**TEXTO DE LA PÁGINA:**

Aunque los actores no tuvieron que enfrentarse al ceceo español, los peninsulares sí que le dieron trabajo a Magaly Pompa, quien tuvo a cargo la difícil tarea de confeccionar «alrededor de 150 postizos, que incluyen no solo las barbas sino además chivos, patillas, bigotes y los apliques para los peinados de las mu-jeres».
Magaly se mira, con la lente onírica del tiempo, caminando entre corte y corte, a través de supuestos cadáveres y heridos, retocando lesiones y «echando sangre» a chorros por todas partes, con un galón entre las manos. Con una sonrisa confiesa ahora que «la mayoría de las veces terminábamos completamente sucias del preparado rojo que simulaba la sangre».

**Entradas de datos:**

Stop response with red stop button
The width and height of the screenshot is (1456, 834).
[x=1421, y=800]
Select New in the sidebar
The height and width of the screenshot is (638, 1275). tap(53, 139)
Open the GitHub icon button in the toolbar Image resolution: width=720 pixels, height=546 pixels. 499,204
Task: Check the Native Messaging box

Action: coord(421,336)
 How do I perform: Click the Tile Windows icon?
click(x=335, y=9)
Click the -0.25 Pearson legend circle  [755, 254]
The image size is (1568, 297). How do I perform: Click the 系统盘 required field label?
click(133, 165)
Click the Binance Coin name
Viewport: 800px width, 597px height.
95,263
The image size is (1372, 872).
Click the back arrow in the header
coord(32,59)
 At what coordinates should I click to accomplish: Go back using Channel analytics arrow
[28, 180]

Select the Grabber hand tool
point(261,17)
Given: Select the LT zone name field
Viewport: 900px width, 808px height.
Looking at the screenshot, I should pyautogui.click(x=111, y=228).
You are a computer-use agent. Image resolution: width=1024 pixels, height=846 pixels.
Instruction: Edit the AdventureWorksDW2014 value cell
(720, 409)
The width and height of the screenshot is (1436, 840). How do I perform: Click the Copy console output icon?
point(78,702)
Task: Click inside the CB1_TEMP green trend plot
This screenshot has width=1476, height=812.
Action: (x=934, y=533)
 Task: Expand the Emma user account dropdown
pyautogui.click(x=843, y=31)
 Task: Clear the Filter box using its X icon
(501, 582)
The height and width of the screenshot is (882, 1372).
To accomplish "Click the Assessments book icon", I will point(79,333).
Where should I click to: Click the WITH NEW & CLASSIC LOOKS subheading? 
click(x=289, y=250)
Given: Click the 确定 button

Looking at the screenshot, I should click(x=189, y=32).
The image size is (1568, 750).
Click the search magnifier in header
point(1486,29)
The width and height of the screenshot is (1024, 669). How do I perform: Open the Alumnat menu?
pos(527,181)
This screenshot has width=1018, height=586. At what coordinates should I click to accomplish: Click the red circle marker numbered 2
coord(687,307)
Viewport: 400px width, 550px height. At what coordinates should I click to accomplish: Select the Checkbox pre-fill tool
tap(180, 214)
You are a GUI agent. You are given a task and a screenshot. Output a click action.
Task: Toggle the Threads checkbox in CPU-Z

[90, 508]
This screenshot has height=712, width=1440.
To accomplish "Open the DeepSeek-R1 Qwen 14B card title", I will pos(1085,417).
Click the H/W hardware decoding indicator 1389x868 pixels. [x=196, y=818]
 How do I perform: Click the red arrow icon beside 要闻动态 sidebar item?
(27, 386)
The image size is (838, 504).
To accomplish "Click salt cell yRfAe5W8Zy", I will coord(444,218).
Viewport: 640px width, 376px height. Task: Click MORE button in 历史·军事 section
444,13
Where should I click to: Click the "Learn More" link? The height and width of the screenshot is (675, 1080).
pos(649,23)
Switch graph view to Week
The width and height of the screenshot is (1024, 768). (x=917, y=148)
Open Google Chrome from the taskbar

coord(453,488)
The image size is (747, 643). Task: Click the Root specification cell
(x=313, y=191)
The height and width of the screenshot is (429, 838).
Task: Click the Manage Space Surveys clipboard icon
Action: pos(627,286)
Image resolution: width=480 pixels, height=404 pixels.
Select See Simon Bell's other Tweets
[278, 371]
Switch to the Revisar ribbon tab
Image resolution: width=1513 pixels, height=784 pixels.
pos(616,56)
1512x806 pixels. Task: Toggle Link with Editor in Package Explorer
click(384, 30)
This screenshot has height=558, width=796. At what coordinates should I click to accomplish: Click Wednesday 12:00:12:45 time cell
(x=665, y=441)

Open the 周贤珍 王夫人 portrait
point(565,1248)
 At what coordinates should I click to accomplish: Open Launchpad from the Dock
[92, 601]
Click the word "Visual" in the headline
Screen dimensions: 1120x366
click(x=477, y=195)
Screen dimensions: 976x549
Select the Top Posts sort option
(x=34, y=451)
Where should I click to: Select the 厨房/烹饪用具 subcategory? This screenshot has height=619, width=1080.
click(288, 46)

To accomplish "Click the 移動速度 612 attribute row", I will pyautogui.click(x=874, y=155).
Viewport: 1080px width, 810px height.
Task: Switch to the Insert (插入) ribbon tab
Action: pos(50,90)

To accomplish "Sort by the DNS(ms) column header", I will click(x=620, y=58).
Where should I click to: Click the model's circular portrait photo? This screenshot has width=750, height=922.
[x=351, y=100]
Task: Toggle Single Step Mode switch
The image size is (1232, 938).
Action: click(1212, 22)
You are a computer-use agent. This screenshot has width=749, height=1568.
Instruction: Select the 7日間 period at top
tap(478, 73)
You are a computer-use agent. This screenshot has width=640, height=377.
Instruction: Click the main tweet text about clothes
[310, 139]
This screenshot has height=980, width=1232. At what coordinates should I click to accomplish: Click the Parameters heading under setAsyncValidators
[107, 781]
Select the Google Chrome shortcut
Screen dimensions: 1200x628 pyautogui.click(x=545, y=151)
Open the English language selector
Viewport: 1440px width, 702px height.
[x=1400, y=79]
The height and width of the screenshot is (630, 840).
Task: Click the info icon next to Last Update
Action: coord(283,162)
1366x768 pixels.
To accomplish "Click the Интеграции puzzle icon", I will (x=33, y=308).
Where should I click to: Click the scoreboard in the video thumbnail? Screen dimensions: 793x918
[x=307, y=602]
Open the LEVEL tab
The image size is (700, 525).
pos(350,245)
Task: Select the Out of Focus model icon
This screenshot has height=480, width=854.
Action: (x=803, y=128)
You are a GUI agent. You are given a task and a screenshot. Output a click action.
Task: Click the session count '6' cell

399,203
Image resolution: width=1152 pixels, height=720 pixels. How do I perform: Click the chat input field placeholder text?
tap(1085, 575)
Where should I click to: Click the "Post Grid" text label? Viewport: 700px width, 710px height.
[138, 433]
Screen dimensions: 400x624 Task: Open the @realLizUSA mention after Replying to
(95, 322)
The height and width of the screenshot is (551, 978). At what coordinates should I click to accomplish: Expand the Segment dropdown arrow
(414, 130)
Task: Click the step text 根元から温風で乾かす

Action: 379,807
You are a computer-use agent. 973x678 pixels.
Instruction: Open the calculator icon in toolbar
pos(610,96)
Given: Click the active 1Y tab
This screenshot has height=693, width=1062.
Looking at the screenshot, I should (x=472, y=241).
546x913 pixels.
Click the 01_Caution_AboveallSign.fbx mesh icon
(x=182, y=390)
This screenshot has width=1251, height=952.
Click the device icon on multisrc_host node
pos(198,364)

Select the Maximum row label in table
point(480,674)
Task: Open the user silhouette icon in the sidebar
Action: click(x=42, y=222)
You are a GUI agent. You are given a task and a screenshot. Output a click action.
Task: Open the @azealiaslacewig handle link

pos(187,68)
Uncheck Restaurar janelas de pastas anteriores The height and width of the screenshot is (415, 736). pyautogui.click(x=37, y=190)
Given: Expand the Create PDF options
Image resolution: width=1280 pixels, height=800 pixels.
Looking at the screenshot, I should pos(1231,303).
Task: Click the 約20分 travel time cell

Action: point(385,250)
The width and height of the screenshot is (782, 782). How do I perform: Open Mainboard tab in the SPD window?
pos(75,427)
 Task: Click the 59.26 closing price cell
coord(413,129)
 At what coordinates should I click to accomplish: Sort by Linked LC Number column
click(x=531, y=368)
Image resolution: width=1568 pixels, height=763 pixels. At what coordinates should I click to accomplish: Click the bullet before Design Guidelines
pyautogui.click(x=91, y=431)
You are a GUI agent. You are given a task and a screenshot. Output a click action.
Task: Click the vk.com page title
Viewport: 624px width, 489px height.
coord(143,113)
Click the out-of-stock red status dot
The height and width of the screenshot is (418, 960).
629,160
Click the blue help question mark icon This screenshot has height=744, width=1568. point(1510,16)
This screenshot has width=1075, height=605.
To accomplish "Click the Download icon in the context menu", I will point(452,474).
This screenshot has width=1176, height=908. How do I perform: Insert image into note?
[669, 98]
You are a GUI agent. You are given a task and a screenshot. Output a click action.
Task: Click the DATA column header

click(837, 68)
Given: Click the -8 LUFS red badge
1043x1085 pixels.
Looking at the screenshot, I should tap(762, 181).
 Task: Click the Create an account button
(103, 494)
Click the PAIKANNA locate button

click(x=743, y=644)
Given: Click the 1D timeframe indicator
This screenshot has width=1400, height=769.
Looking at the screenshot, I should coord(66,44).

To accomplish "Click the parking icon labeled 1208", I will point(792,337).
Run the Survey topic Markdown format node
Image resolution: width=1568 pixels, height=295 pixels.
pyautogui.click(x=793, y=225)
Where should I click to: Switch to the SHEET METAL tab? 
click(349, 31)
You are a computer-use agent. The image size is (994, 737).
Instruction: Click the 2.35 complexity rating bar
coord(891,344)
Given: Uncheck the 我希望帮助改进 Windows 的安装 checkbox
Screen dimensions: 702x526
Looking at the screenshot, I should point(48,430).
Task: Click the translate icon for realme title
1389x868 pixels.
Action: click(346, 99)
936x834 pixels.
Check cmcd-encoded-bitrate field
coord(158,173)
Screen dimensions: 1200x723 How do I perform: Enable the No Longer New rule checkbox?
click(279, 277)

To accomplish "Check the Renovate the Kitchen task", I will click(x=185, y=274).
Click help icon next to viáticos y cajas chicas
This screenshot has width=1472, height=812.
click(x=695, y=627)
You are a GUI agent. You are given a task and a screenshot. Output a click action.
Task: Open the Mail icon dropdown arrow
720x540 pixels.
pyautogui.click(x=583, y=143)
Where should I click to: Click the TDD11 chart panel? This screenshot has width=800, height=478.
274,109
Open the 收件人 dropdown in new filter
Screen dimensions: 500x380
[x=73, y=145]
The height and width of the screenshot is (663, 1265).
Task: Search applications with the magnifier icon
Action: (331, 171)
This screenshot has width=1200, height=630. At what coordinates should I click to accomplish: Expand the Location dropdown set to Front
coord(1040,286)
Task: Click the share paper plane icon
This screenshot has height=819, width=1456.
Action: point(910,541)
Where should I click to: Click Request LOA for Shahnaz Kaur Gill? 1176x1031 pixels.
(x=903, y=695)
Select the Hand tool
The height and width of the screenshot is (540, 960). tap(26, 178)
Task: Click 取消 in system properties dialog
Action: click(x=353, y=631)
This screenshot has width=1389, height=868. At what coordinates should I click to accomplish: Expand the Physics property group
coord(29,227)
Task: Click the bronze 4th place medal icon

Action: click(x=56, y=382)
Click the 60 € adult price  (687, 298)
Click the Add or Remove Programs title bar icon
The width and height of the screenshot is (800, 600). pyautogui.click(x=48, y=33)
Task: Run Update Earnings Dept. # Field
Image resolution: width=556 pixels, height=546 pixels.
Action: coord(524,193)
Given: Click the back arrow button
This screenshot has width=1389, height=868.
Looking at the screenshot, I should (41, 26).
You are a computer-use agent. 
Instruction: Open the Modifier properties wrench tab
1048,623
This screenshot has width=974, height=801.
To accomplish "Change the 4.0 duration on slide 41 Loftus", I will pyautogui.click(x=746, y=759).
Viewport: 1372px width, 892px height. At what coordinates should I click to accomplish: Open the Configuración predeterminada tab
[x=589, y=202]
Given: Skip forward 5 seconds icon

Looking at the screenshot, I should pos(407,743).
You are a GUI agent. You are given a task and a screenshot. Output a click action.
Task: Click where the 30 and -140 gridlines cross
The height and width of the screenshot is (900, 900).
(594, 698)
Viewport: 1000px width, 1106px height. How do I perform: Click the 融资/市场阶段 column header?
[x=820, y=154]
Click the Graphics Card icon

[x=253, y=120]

**TAREAS:**
1. Según el texto sobre el trabajo de Magaly Pompa, ¿cuántos postizos tuvo que confeccionar aproximadamente?
2. Por favor, prosigue el texto sobre el trabajo de Magaly Pompa a partir de su última oración.

**RESPUESTAS:**
1. Alrededor de 150 postizos.

2.
Si de artilugios se trata, el mayor que vio nacer esta película fue, sin duda, el «lunajod». «Esta caja —explica Adriano— estaba fabricada de madera, guata y vinil, y se convirtió probablemente en la primera cámara en mano silente del mundo, que nosotros construimos con métodos artesanales y subdesarrollados, pero que nos daba el sonido directo para poder seguir a los actores. La llamábamos en son de jarana como el primer artefacto que mandaron los rusos a la Luna».
Y al firmamento del séptimo arte llegó para quedarse —impulsado en parte por el «lunajod» cubano—, La primera carga al machete; con una estela de creadores, de esfuerzos e historias que permanecen, a más de cuatro décadas «rescatando los siglos de la vida».